-- START OF DATA RECORDS --

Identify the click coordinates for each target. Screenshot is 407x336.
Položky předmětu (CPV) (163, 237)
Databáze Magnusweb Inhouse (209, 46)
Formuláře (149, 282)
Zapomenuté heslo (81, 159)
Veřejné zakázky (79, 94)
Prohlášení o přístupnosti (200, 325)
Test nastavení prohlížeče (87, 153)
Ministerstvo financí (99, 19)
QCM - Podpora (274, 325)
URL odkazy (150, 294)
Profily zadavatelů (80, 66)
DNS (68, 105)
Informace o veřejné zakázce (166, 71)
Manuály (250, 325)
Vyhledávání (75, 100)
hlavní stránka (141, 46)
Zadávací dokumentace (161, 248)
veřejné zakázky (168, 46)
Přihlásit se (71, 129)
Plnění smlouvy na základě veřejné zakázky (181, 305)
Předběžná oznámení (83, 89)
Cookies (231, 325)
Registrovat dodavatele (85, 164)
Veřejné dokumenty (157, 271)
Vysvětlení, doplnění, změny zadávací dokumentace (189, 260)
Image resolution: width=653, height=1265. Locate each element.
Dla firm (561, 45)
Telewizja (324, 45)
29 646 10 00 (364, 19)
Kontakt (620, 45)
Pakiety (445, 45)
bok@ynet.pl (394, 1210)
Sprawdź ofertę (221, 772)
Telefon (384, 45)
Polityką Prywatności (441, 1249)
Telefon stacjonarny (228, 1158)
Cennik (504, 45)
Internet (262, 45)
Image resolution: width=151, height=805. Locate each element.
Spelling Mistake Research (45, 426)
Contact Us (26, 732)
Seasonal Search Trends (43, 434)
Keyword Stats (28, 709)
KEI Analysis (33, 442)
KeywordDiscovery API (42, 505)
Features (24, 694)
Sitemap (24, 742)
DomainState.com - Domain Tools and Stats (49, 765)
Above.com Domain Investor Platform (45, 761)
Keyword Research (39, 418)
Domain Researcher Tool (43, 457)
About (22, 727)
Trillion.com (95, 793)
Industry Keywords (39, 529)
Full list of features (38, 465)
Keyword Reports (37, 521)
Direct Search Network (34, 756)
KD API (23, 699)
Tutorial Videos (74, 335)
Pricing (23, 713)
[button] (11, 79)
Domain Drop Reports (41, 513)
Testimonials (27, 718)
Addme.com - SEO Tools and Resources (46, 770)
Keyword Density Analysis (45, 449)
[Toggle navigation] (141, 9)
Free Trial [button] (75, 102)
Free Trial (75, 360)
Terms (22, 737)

-- END OF DATA RECORDS --

• **EXERCISE INSTRUCTIONS**
Gather every line from the entries above that contains the string "zakázky", treating uppercase and lowercase letters as different.

• **RESPONSE TO THE TASK**
Veřejné zakázky (79, 94)
veřejné zakázky (168, 46)
Plnění smlouvy na základě veřejné zakázky (181, 305)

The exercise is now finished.